Questo discepolo compare solo nel quarto vangelo e, con i dati disponibili, non è possibile desumere se fosse uno dei Dodici. Un’antica tradizione lo ha identificato con Bartolomeo poiché, nel racconto dei sinottici, Bartolomeo ricorre sempre in collegamento con Filippo.
Unica occorrenza del termine Israēlitēs (Ἰσραηλίτης) in tutto il quarto vangelo. Accostato all’avverbio alēthōs (ἀληθῶς), che invece ricorre 7 volte – di cui 5 in riferimento a Gesù – caratterizza Natanaele, come i discepoli, in riferimento al campo semantico della “verità”.

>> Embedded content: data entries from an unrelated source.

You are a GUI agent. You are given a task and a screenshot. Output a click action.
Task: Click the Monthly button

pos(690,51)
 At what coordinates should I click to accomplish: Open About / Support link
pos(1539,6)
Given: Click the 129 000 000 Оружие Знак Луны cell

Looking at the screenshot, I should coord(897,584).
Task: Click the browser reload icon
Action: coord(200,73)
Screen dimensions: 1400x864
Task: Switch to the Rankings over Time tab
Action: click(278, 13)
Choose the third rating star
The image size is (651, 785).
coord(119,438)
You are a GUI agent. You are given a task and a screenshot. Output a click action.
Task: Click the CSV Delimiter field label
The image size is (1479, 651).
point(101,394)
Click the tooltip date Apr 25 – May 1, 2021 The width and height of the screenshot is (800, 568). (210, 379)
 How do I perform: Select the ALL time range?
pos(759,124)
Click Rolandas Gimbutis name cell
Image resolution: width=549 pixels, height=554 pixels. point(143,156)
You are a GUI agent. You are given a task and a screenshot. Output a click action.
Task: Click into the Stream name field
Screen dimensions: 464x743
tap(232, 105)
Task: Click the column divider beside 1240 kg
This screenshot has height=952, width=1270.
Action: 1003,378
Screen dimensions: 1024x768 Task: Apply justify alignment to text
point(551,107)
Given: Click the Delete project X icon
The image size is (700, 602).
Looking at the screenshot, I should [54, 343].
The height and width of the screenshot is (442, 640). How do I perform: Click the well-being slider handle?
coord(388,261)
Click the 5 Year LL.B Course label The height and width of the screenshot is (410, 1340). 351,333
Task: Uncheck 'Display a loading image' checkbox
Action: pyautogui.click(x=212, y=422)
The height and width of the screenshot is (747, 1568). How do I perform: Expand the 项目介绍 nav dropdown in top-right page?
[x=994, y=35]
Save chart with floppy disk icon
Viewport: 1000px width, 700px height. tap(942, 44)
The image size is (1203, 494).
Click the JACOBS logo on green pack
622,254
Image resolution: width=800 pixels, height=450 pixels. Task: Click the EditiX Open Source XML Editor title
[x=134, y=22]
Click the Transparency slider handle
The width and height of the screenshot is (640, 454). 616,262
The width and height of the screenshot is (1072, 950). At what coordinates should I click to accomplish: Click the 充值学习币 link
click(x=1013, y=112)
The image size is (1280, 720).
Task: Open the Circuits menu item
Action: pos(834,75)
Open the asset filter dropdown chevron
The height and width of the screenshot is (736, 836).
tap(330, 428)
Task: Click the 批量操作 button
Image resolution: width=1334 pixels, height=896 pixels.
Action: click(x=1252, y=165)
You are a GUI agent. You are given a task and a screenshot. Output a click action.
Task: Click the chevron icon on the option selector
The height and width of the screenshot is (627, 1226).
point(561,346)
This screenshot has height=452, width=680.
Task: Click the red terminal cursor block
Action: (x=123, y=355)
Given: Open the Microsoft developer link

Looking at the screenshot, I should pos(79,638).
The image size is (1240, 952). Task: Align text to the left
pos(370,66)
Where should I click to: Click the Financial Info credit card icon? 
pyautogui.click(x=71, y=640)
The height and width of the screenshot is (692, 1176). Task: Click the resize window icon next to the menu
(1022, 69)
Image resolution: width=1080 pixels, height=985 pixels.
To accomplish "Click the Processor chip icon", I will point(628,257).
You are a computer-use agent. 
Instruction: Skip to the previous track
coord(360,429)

Stare sotto il fico può evocare la situazione di pace e tranquillità scaturita dalla venuta del Messia, come annunciato dai profeti, oppure alludere alla consuetudine dei dottori della Legge, attestata nei testi rabbinici, di studiare e insegnare la Scrittura all’ombra di un albero di fico. L’aggettivo meizō (μείζω), comparativo di megas (μέγας, grande) non intende stabilire un confronto tra la rivelazione cristologica e l’AT, ma tra l’esperienza di fede iniziale di Natanaele e la rivelazione che il Padre realizzerà con la missione del Figlio. La solenne formula amēn amēn legō humin (ἀμὴν ἀμὴν λέγω ὑμῖν), che nel quarto vangelo ricorre 25 volte, introduce dichiarazioni particolarmente autorevoli, sottolineando l’autonomia di Gesù, che fonda il proprio insegnamento non sull’autorità di altri maestri, ma sulla propria intima relazione con il Padre.
La visione riguarda un tempo futuro ma l’evento di cui si parla è espresso al perfetto – aperto, dal verbo anoigō (ἀνοίγω) – che indica un evento accaduto in passato ma i cui effetti perdurano fino al presente. Nella letteratura profetica e apocalittica, l’aprirsi dei cieli indica l’apertura di una via di comunicazione tra il mondo di Dio e il mondo degli uomini. In questo caso, la missione terrena del Figlio dell’uomo, il Logos fatto carne.